La pauvre fille

 

 

      J’ai fui ce pénible sommeil

      Qu’aucun songe heureux n’accompagne.

      J’ai devancé sur la montagne

      Les premiers rayons du soleil.

      S’éveillant avec la nature,

Le jeune oiseau chantait sur l’aubépine en fleurs,

Sa mère lui portait la douce nourriture,

      Mes yeux se sont mouillés de pleurs.

 

      Oh ! pourquoi n’ai-je pas de mère ?

Pourquoi ne suis-je pas semblable au jeune oiseau

Dont le nid se balance aux branches de l’ormeau ?
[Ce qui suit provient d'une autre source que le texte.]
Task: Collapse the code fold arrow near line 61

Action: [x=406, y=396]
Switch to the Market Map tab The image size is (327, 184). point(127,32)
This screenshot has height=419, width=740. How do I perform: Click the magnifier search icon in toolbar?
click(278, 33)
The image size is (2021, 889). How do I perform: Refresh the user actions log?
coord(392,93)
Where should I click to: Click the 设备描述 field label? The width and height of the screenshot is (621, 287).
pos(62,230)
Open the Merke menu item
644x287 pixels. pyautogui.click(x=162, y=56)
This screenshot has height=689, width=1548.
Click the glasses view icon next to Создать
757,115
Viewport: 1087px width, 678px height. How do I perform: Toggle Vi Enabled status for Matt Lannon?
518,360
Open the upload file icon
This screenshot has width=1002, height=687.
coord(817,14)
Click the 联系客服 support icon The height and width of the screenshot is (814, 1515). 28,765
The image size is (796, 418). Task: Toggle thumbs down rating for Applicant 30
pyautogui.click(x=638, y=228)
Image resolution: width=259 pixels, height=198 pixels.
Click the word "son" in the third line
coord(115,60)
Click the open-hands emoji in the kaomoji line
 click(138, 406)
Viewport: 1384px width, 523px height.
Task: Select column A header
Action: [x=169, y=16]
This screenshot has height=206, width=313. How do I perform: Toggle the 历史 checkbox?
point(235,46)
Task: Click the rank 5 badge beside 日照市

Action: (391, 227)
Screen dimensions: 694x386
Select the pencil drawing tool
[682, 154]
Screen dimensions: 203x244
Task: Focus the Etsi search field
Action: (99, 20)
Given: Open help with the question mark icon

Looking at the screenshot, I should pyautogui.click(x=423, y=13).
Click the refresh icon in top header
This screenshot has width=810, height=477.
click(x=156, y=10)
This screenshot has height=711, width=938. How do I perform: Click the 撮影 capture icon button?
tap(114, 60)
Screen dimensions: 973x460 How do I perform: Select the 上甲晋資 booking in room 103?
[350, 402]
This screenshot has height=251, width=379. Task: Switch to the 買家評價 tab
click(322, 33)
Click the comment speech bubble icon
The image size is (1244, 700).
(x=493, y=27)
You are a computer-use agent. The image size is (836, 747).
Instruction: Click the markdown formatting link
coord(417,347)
      Rien ne m’appartient sur la terre,

      Je n’eus pas même de berceau,

      Et je suis un enfant trouvé sur une pierre

      Devant l’église du hameau.

 

      Loin de mes parents exilée,

De leurs embrassements j’ignore la douceur,

      Et les enfants de la vallée

      Ne m’appellent jamais leur sœur.

Je ne partage pas les jeux de la veillée ;

      Jamais sous son toit de feuillée

Le joyeux laboureur ne m’invite à m’asseoir,

      Et de loin je vois sa famille

      Autour du sarment qui pétille

Chercher sur ses genoux les caresses du soir.

 

      Vers la chapelle hospitalière

      En pleurant j’adresse mes pas,

      La seule demeure ici-bas,

      Où je ne sois point étrangère,

La seule devant moi qui ne se ferme pas.

 

      Souvent je contemple la pierre

      Où commencèrent mes douleurs,

      J’y cherche la trace des pleurs

Qu’en m’y laissant peut-être y répandit ma mère.

      Souvent aussi mes pas errants

Parcourent des tombeaux l’asile solitaire :

Mais pour moi les tombeaux sont tous indifférents :

      La pauvre fille est sans parents

Au milieu des cercueils ainsi que sur la terre.

 

      J’ai pleuré quatorze printemps

      Loin des bras qui m’ont repoussée :

      Reviens, ma mère, je t’attends

      Sur la pierre où tu m’as laissée.

 

 

 

Alexandre SOUMET.

 

Recueilli dans Poètes de la famille du XVIe au XIXe siècle, Casterman, s. d.